(Saved data entries)
——
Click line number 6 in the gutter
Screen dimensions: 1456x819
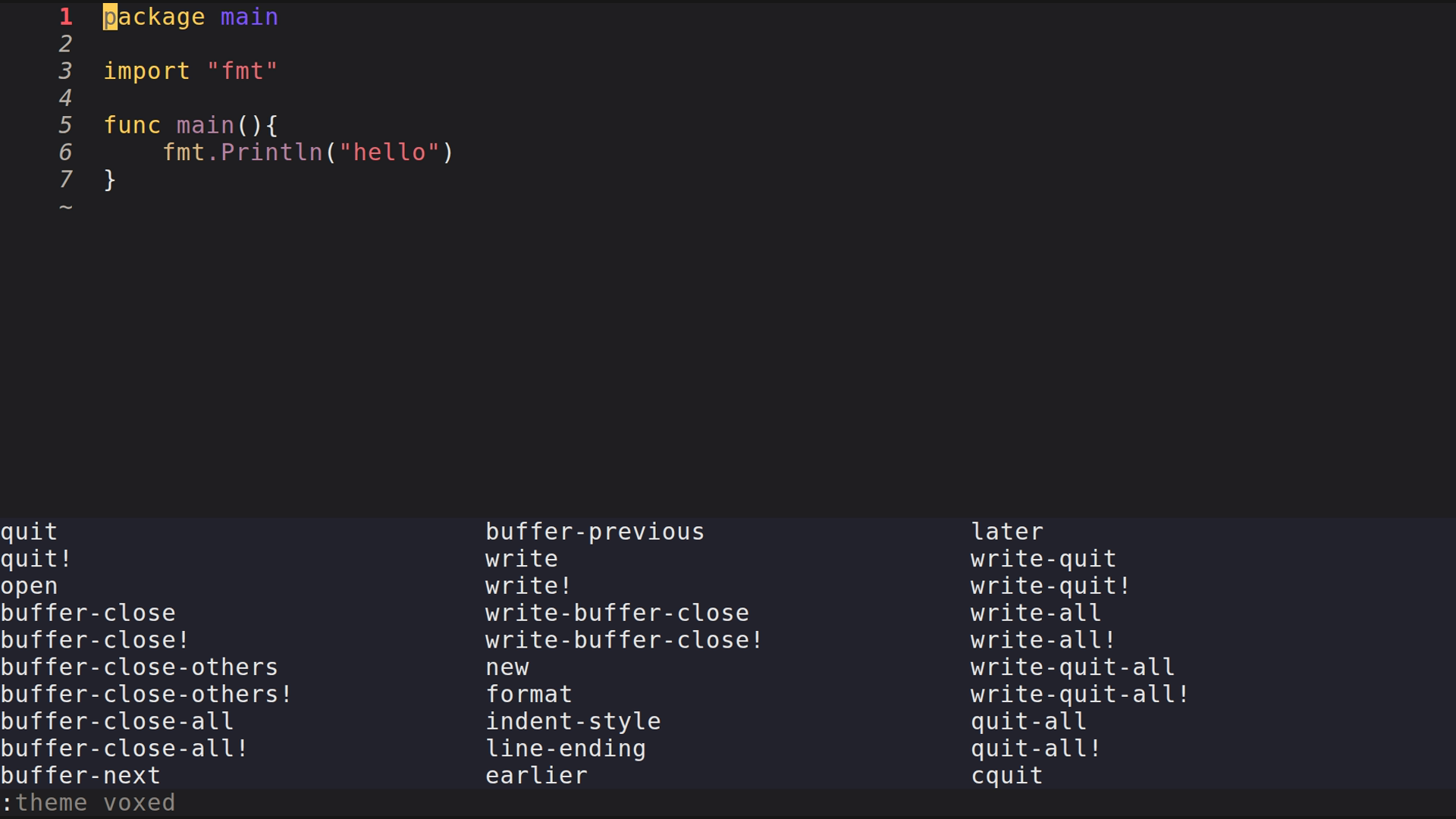click(x=65, y=152)
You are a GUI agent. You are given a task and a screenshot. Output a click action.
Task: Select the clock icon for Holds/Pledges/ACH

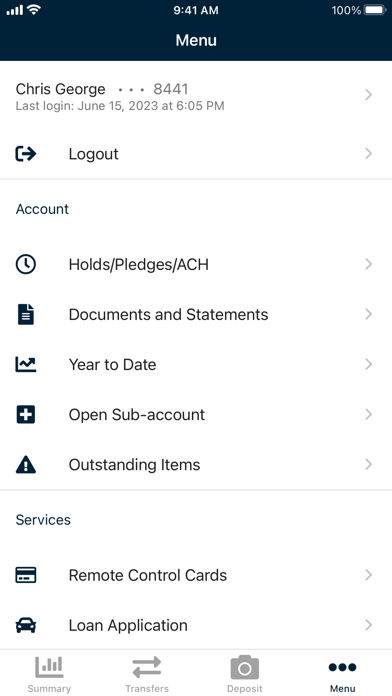pyautogui.click(x=26, y=264)
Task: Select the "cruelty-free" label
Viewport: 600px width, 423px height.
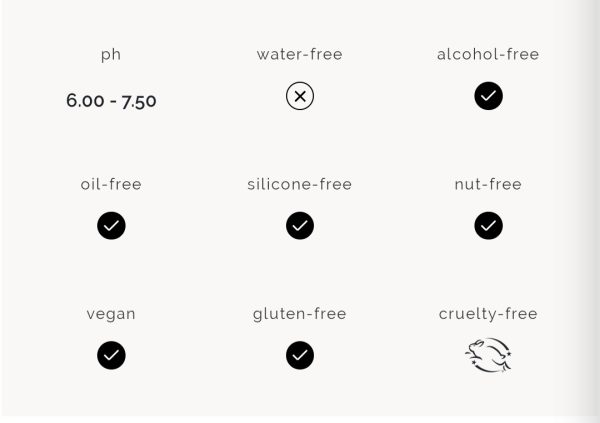Action: coord(488,315)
——
→ **Task goal**
Output a verbatim copy of the entries and skip the pictures.

→ **Response area**
Click line number 6 in the gutter
Screen dimensions: 1456x819
click(x=65, y=152)
You are a GUI agent. You are given a task and a screenshot. Output a click action.
Task: Select the clock icon for Holds/Pledges/ACH

pyautogui.click(x=26, y=264)
Task: Select the "cruelty-free" label
Viewport: 600px width, 423px height.
Action: coord(488,315)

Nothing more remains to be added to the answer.